*** EXCERPTED RECORDS ***

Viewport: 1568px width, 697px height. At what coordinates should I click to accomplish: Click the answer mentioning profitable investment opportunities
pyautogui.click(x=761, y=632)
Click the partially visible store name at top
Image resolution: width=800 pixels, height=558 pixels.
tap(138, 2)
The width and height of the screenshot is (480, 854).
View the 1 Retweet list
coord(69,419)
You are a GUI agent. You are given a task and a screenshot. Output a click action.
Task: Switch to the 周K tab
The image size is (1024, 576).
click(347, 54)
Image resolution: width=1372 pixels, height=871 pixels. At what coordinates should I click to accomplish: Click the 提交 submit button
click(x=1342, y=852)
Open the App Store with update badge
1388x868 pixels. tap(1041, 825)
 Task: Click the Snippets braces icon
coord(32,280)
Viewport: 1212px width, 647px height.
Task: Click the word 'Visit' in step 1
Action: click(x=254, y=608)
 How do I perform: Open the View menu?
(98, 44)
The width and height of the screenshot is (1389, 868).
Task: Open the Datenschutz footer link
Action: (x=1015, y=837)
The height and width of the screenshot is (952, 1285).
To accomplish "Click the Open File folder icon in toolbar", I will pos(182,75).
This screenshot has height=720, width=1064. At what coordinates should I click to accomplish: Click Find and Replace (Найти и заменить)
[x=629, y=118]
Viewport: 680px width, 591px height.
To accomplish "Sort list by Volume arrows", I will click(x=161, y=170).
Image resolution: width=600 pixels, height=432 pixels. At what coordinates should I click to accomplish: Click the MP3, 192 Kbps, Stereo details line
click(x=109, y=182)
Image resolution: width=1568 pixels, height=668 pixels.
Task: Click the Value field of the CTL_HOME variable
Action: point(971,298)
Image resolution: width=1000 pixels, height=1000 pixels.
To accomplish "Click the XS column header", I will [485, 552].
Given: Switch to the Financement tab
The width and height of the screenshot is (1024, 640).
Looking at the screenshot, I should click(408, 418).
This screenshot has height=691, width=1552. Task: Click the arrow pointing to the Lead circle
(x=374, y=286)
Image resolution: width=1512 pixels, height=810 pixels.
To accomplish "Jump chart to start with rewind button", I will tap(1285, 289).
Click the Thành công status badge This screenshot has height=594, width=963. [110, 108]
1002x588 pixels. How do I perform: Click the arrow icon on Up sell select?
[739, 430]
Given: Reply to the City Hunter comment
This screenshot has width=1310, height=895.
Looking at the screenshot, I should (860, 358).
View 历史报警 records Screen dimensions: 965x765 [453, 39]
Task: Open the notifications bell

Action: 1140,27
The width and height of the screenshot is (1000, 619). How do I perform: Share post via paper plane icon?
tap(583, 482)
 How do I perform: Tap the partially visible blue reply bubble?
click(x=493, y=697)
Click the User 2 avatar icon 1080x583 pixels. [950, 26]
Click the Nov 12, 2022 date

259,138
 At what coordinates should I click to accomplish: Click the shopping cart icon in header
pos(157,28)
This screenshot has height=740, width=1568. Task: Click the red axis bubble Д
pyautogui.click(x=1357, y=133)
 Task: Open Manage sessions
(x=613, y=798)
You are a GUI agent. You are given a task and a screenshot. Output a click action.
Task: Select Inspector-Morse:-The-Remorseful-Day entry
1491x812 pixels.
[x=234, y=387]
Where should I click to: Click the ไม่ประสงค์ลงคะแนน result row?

***

WHAT NEEDS TO BE DONE »
Only the lines from the start of the material through the line containing "Viewport: 680px width, 591px height." belong in the answer, each copied exactly.

RESPONSE »
Viewport: 1568px width, 697px height. At what coordinates should I click to accomplish: Click the answer mentioning profitable investment opportunities
pyautogui.click(x=761, y=632)
Click the partially visible store name at top
Image resolution: width=800 pixels, height=558 pixels.
tap(138, 2)
The width and height of the screenshot is (480, 854).
View the 1 Retweet list
coord(69,419)
You are a GUI agent. You are given a task and a screenshot. Output a click action.
Task: Switch to the 周K tab
The image size is (1024, 576).
click(347, 54)
Image resolution: width=1372 pixels, height=871 pixels. At what coordinates should I click to accomplish: Click the 提交 submit button
click(x=1342, y=852)
Open the App Store with update badge
1388x868 pixels. tap(1041, 825)
 Task: Click the Snippets braces icon
coord(32,280)
Viewport: 1212px width, 647px height.
Task: Click the word 'Visit' in step 1
Action: click(x=254, y=608)
 How do I perform: Open the View menu?
(98, 44)
The width and height of the screenshot is (1389, 868).
Task: Open the Datenschutz footer link
Action: (x=1015, y=837)
The height and width of the screenshot is (952, 1285).
To accomplish "Click the Open File folder icon in toolbar", I will pos(182,75).
This screenshot has height=720, width=1064. At what coordinates should I click to accomplish: Click Find and Replace (Найти и заменить)
[x=629, y=118]
Viewport: 680px width, 591px height.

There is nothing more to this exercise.